◆ **What is expected**:
Write out the entries below exactly, but only from the line containing "The height and width of the screenshot is (739, 1024)." through the line containing "Task: Click the golden back arrow icon", and without the pictures.

◆ **Extracted information**:
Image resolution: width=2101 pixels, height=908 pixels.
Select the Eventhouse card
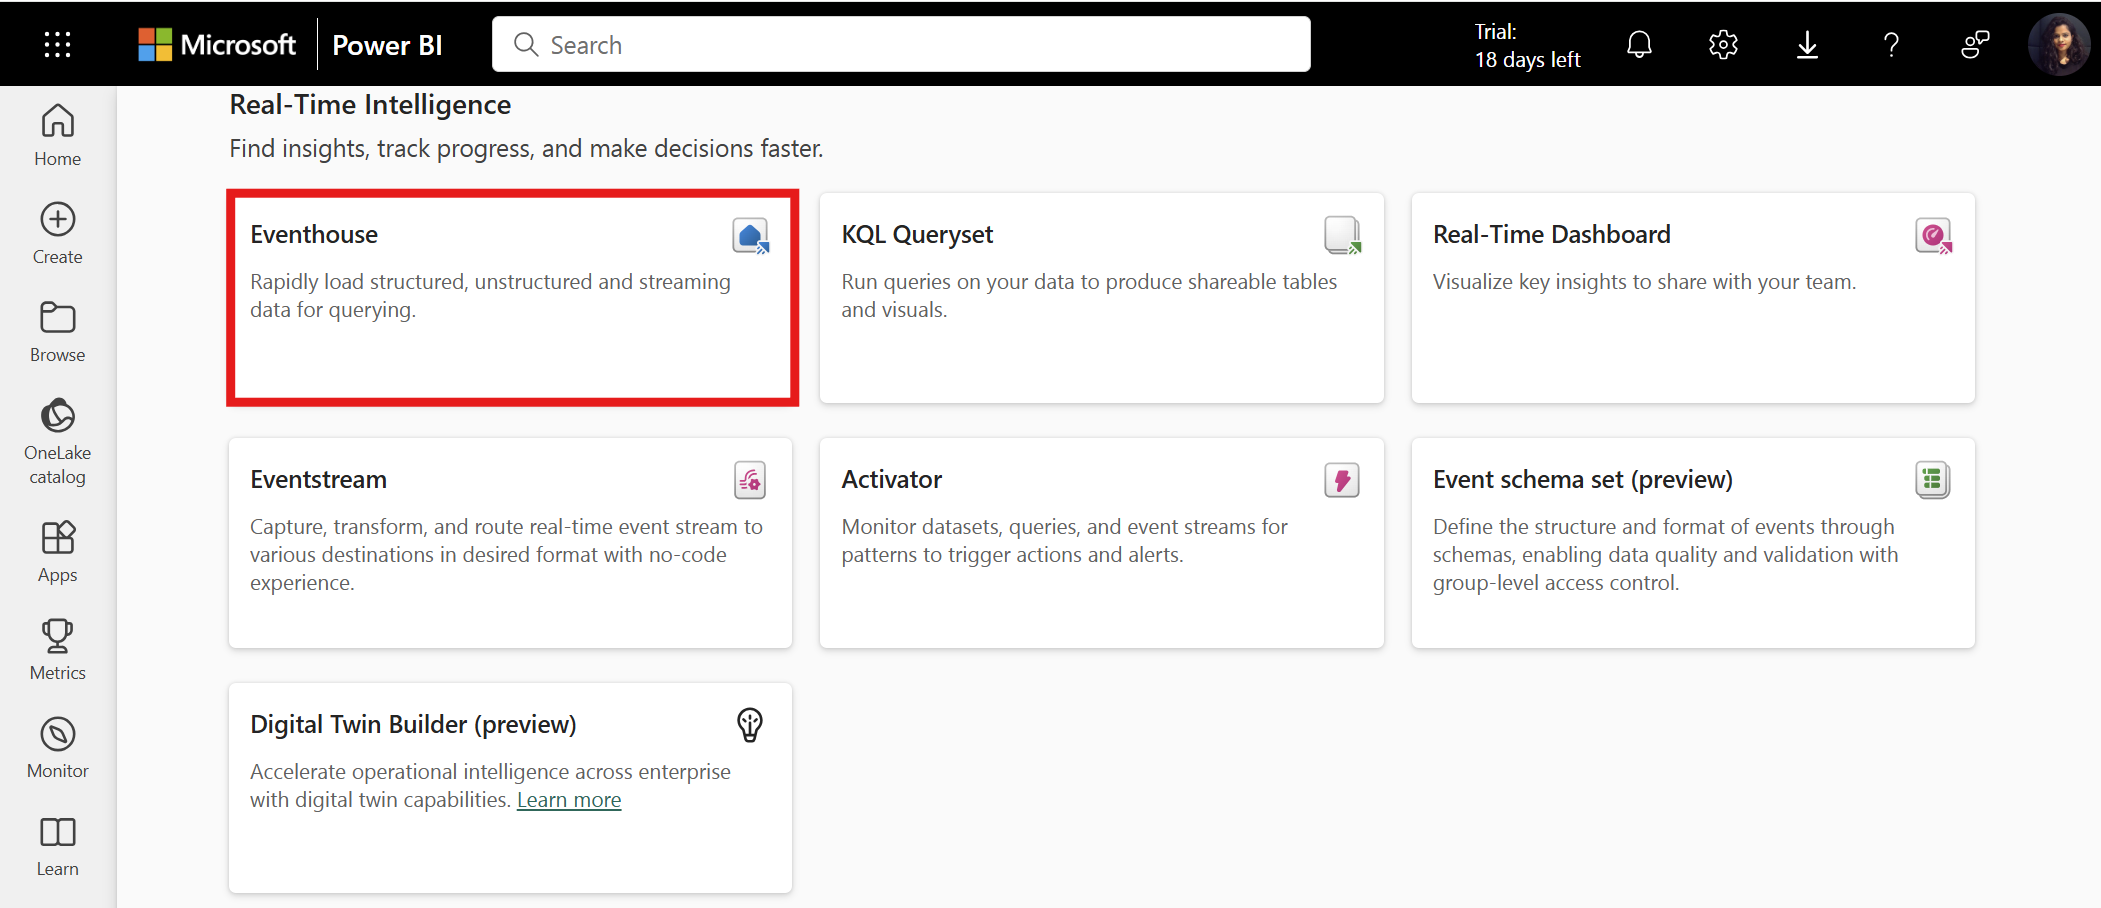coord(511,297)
==
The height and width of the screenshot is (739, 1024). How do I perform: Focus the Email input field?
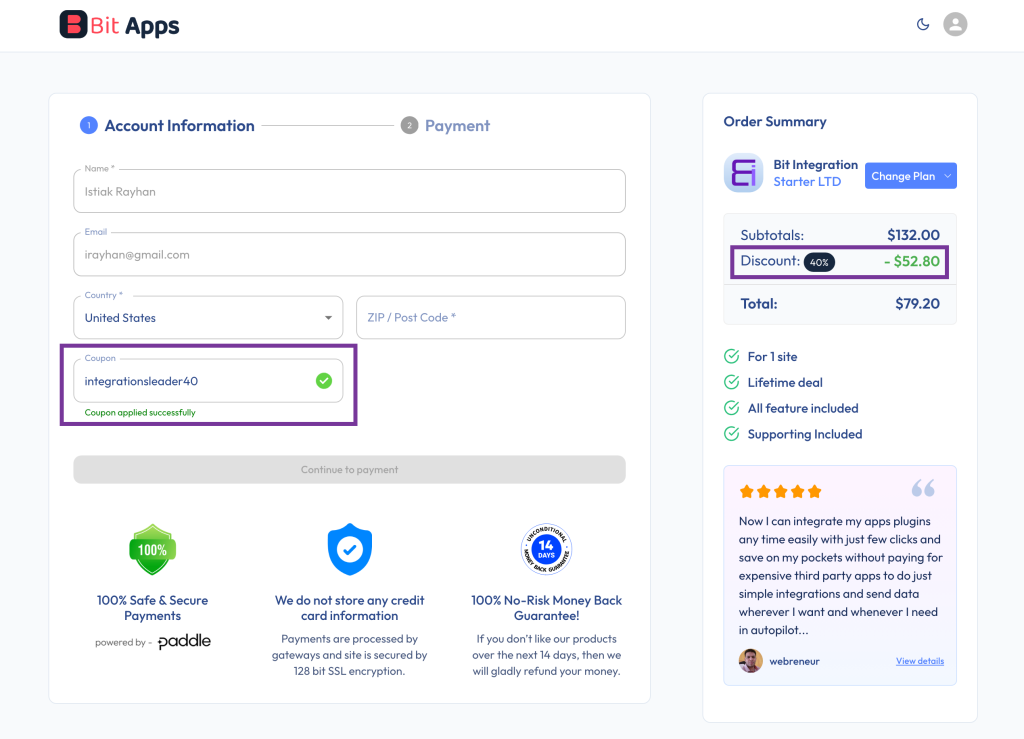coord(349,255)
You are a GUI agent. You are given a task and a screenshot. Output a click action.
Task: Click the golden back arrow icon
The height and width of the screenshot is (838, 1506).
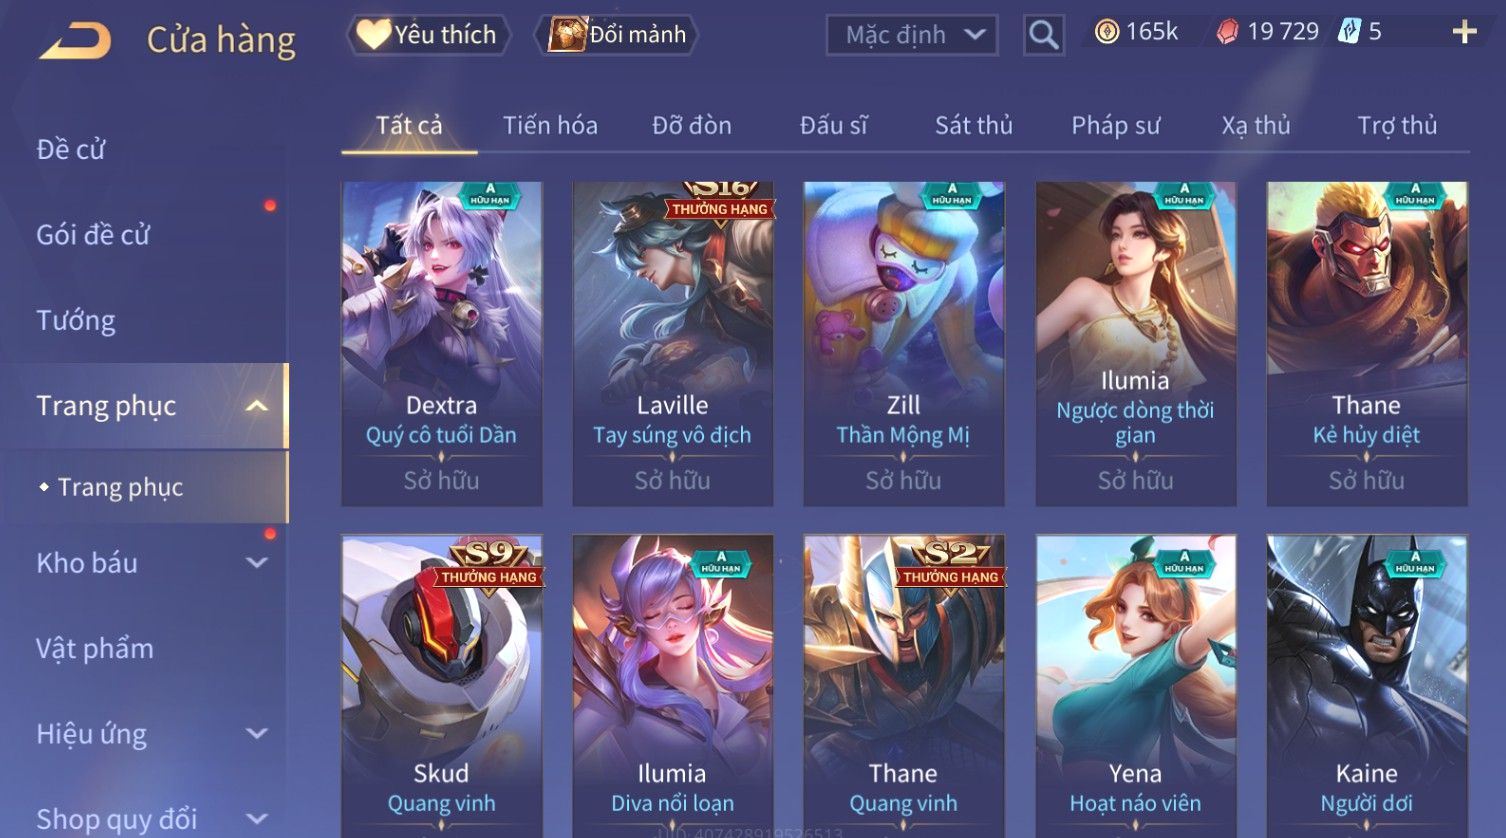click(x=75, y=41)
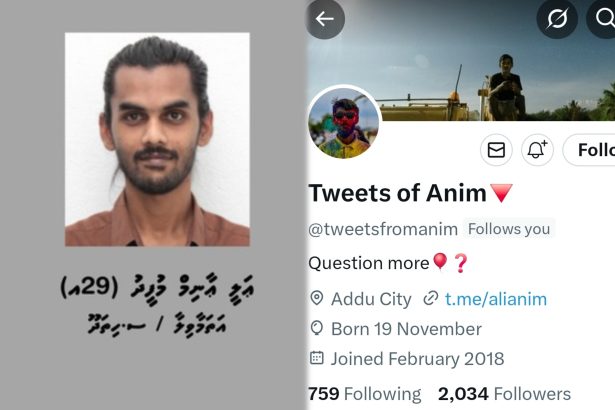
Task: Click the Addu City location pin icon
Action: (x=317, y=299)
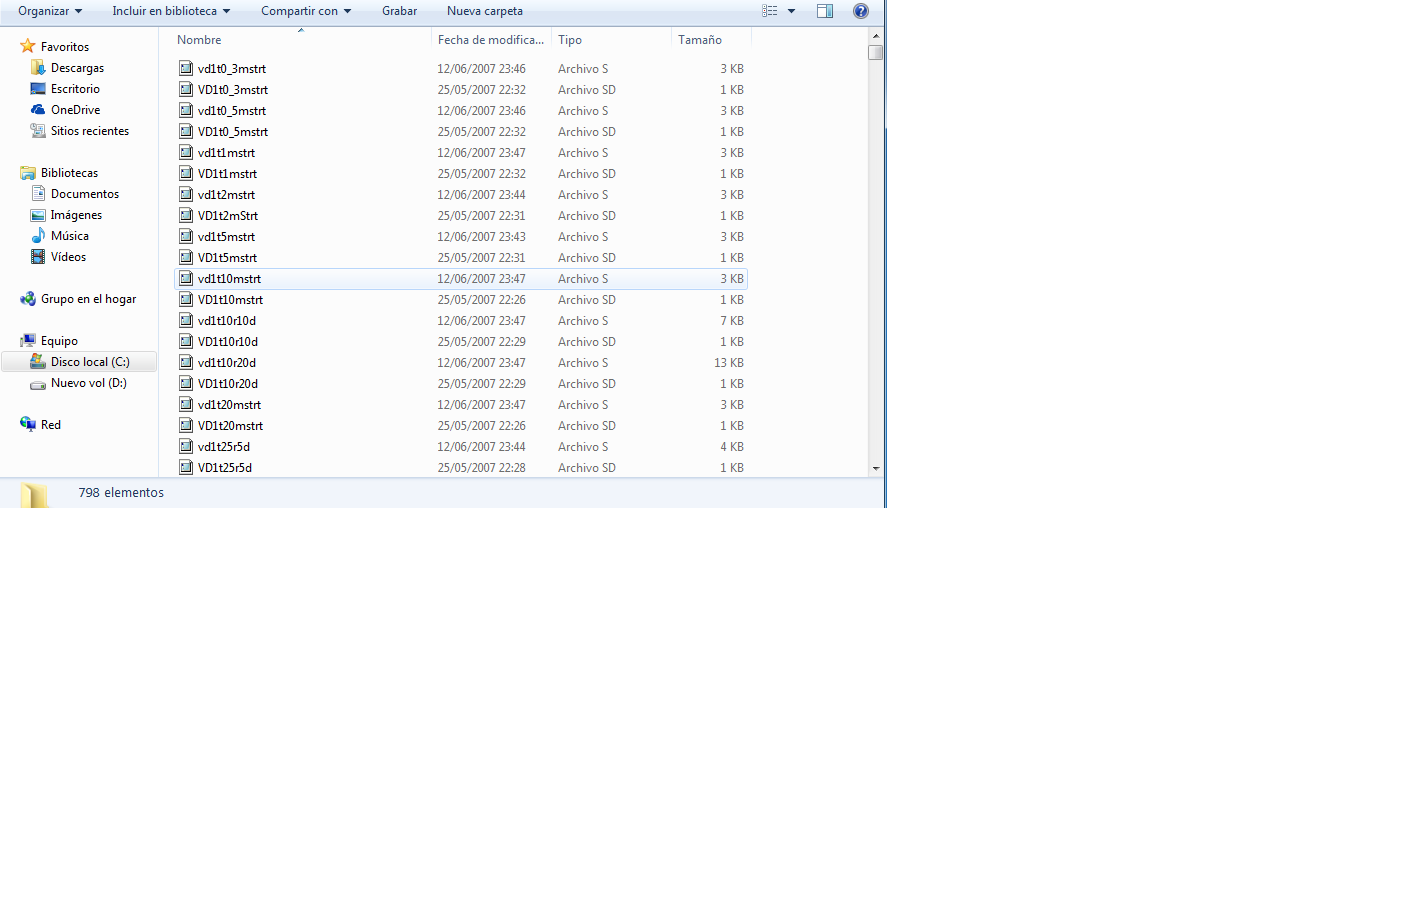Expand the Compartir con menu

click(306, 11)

◆ **Exercise answer**:
The height and width of the screenshot is (739, 1024). How do I perform: Focus the Email input field?
coord(349,255)
You are a GUI agent. You are given a task and a screenshot. Output a click action.
Task: Click the golden back arrow icon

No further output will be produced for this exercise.